Records for locating displayed items:
-=-=-

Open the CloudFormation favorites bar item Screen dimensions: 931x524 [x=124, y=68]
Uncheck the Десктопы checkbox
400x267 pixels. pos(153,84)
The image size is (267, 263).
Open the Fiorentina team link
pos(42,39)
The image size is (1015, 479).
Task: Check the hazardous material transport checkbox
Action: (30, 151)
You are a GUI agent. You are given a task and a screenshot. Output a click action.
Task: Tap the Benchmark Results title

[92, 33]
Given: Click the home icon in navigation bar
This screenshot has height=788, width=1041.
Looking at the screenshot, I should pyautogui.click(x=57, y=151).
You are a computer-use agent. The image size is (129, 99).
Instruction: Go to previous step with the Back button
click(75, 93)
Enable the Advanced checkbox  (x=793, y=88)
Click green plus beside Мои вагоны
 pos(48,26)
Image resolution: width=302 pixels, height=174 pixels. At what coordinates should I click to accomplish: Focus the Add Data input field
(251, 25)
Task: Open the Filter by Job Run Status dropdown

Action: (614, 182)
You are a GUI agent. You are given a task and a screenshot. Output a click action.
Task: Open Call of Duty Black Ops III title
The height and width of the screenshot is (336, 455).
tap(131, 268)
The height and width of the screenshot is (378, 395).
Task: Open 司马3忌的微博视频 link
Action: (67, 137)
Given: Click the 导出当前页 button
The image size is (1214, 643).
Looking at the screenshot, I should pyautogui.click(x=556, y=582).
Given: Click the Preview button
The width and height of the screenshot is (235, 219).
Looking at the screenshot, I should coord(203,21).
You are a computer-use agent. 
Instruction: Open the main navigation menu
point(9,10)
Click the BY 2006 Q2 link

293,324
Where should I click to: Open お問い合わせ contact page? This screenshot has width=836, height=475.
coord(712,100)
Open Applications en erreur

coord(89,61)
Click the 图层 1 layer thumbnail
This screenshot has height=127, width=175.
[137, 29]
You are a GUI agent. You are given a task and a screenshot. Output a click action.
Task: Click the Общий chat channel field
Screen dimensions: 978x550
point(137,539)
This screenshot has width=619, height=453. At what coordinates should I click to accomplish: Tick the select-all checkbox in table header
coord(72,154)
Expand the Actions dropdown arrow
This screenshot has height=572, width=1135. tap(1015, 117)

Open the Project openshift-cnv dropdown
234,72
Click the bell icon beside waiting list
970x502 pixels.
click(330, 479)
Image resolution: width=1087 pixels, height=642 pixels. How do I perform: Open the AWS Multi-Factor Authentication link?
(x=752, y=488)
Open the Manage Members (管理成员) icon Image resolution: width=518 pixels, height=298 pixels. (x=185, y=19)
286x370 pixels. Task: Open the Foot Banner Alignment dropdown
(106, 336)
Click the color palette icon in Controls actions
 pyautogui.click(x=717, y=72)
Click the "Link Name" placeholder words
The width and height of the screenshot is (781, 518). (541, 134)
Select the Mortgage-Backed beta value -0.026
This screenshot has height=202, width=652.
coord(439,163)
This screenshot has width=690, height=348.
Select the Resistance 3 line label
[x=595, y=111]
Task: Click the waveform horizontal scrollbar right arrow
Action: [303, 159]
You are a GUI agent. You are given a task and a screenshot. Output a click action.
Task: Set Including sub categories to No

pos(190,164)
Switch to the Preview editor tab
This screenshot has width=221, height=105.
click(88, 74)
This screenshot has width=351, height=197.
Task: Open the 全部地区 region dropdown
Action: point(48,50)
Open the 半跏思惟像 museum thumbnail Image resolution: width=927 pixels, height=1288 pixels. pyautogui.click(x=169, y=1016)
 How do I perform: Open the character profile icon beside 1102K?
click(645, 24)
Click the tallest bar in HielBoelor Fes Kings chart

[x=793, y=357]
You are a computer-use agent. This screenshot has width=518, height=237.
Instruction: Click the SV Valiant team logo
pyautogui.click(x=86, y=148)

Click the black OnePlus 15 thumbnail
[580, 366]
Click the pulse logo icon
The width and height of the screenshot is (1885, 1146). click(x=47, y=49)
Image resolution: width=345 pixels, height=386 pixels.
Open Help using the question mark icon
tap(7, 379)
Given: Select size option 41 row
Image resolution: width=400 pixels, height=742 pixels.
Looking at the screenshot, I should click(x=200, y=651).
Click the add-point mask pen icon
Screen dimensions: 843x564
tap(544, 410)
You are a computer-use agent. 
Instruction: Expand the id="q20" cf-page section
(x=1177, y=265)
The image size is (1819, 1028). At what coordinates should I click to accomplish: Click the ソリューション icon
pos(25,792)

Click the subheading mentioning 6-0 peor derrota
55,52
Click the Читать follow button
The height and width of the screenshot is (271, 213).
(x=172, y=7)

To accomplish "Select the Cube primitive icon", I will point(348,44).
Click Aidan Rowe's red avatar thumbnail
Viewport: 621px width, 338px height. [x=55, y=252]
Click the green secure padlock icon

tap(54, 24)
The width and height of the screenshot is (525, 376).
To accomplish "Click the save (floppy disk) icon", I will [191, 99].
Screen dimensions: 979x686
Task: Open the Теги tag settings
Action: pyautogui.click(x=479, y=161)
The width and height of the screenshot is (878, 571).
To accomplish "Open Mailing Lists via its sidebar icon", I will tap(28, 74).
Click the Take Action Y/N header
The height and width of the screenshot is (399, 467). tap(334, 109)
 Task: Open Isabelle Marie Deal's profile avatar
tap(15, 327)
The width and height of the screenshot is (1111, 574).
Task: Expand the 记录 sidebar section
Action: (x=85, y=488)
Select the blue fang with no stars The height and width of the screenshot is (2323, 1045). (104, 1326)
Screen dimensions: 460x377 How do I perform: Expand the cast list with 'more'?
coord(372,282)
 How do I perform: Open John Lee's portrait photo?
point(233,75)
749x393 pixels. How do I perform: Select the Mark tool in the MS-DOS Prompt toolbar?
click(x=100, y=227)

-=-=-

PROBLEM TO SOLVE:
Express the lines above as a JSON list of strings, one string per line, leaving out the blank lines.

RESPONSE TO THIS TASK:
[
  "Open the CloudFormation favorites bar item Screen dimensions: 931x524 [x=124, y=68]",
  "Uncheck the Десктопы checkbox",
  "400x267 pixels. pos(153,84)",
  "The image size is (267, 263).",
  "Open the Fiorentina team link",
  "pos(42,39)",
  "The image size is (1015, 479).",
  "Task: Check the hazardous material transport checkbox",
  "Action: (30, 151)",
  "You are a GUI agent. You are given a task and a screenshot. Output a click action.",
  "Task: Tap the Benchmark Results title",
  "[92, 33]",
  "Given: Click the home icon in navigation bar",
  "This screenshot has height=788, width=1041.",
  "Looking at the screenshot, I should pyautogui.click(x=57, y=151).",
  "You are a computer-use agent. The image size is (129, 99).",
  "Instruction: Go to previous step with the Back button",
  "click(75, 93)",
  "Enable the Advanced checkbox  (x=793, y=88)",
  "Click green plus beside Мои вагоны",
  " pos(48,26)",
  "Image resolution: width=302 pixels, height=174 pixels. At what coordinates should I click to accomplish: Focus the Add Data input field",
  "(251, 25)",
  "Task: Open the Filter by Job Run Status dropdown",
  "Action: (614, 182)",
  "You are a GUI agent. You are given a task and a screenshot. Output a click action.",
  "Task: Open Call of Duty Black Ops III title",
  "The height and width of the screenshot is (336, 455).",
  "tap(131, 268)",
  "The height and width of the screenshot is (378, 395).",
  "Task: Open 司马3忌的微博视频 link",
  "Action: (67, 137)",
  "Given: Click the 导出当前页 button",
  "The image size is (1214, 643).",
  "Looking at the screenshot, I should pyautogui.click(x=556, y=582).",
  "Given: Click the Preview button",
  "The width and height of the screenshot is (235, 219).",
  "Looking at the screenshot, I should coord(203,21).",
  "You are a computer-use agent. ",
  "Instruction: Open the main navigation menu",
  "point(9,10)",
  "Click the BY 2006 Q2 link",
  "293,324",
  "Where should I click to: Open お問い合わせ contact page? This screenshot has width=836, height=475.",
  "coord(712,100)",
  "Open Applications en erreur",
  "coord(89,61)",
  "Click the 图层 1 layer thumbnail",
  "This screenshot has height=127, width=175.",
  "[137, 29]",
  "You are a GUI agent. You are given a task and a screenshot. Output a click action.",
  "Task: Click the Общий chat channel field",
  "Screen dimensions: 978x550",
  "point(137,539)",
  "This screenshot has width=619, height=453. At what coordinates should I click to accomplish: Tick the select-all checkbox in table header",
  "coord(72,154)",
  "Expand the Actions dropdown arrow",
  "This screenshot has height=572, width=1135. tap(1015, 117)",
  "Open the Project openshift-cnv dropdown",
  "234,72",
  "Click the bell icon beside waiting list",
  "970x502 pixels.",
  "click(330, 479)",
  "Image resolution: width=1087 pixels, height=642 pixels. How do I perform: Open the AWS Multi-Factor Authentication link?",
  "(x=752, y=488)",
  "Open the Manage Members (管理成员) icon Image resolution: width=518 pixels, height=298 pixels. (x=185, y=19)",
  "286x370 pixels. Task: Open the Foot Banner Alignment dropdown",
  "(106, 336)",
  "Click the color palette icon in Controls actions",
  " pyautogui.click(x=717, y=72)",
  "Click the \"Link Name\" placeholder words",
  "The width and height of the screenshot is (781, 518). (541, 134)",
  "Select the Mortgage-Backed beta value -0.026",
  "This screenshot has height=202, width=652.",
  "coord(439,163)",
  "This screenshot has width=690, height=348.",
  "Select the Resistance 3 line label",
  "[x=595, y=111]",
  "Task: Click the waveform horizontal scrollbar right arrow",
  "Action: [303, 159]",
  "You are a GUI agent. You are given a task and a screenshot. Output a click action.",
  "Task: Set Including sub categories to No",
  "pos(190,164)",
  "Switch to the Preview editor tab",
  "This screenshot has width=221, height=105.",
  "click(88, 74)",
  "This screenshot has width=351, height=197.",
  "Task: Open the 全部地区 region dropdown",
  "Action: point(48,50)",
  "Open the 半跏思惟像 museum thumbnail Image resolution: width=927 pixels, height=1288 pixels. pyautogui.click(x=169, y=1016)",
  " How do I perform: Open the character profile icon beside 1102K?",
  "click(645, 24)",
  "Click the tallest bar in HielBoelor Fes Kings chart",
  "[x=793, y=357]",
  "You are a computer-use agent. This screenshot has width=518, height=237.",
  "Instruction: Click the SV Valiant team logo",
  "pyautogui.click(x=86, y=148)",
  "Click the black OnePlus 15 thumbnail",
  "[580, 366]",
  "Click the pulse logo icon",
  "The width and height of the screenshot is (1885, 1146). click(x=47, y=49)",
  "Image resolution: width=345 pixels, height=386 pixels.",
  "Open Help using the question mark icon",
  "tap(7, 379)",
  "Given: Select size option 41 row",
  "Image resolution: width=400 pixels, height=742 pixels.",
  "Looking at the screenshot, I should click(x=200, y=651).",
  "Click the add-point mask pen icon",
  "Screen dimensions: 843x564",
  "tap(544, 410)",
  "You are a computer-use agent. ",
  "Instruction: Expand the id=\"q20\" cf-page section",
  "(x=1177, y=265)",
  "The image size is (1819, 1028). At what coordinates should I click to accomplish: Click the ソリューション icon",
  "pos(25,792)",
  "Click the subheading mentioning 6-0 peor derrota",
  "55,52",
  "Click the Читать follow button",
  "The height and width of the screenshot is (271, 213).",
  "(x=172, y=7)",
  "To accomplish \"Select the Cube primitive icon\", I will point(348,44).",
  "Click Aidan Rowe's red avatar thumbnail",
  "Viewport: 621px width, 338px height. [x=55, y=252]",
  "Click the green secure padlock icon",
  "tap(54, 24)",
  "The width and height of the screenshot is (525, 376).",
  "To accomplish \"Click the save (floppy disk) icon\", I will [191, 99].",
  "Screen dimensions: 979x686",
  "Task: Open the Теги tag settings",
  "Action: pyautogui.click(x=479, y=161)",
  "The width and height of the screenshot is (878, 571).",
  "To accomplish \"Open Mailing Lists via its sidebar icon\", I will tap(28, 74).",
  "Click the Take Action Y/N header",
  "The height and width of the screenshot is (399, 467). tap(334, 109)",
  " Task: Open Isabelle Marie Deal's profile avatar",
  "tap(15, 327)",
  "The width and height of the screenshot is (1111, 574).",
  "Task: Expand the 记录 sidebar section",
  "Action: (x=85, y=488)",
  "Select the blue fang with no stars The height and width of the screenshot is (2323, 1045). (104, 1326)",
  "Screen dimensions: 460x377 How do I perform: Expand the cast list with 'more'?",
  "coord(372,282)",
  " How do I perform: Open John Lee's portrait photo?",
  "point(233,75)",
  "749x393 pixels. How do I perform: Select the Mark tool in the MS-DOS Prompt toolbar?",
  "click(x=100, y=227)"
]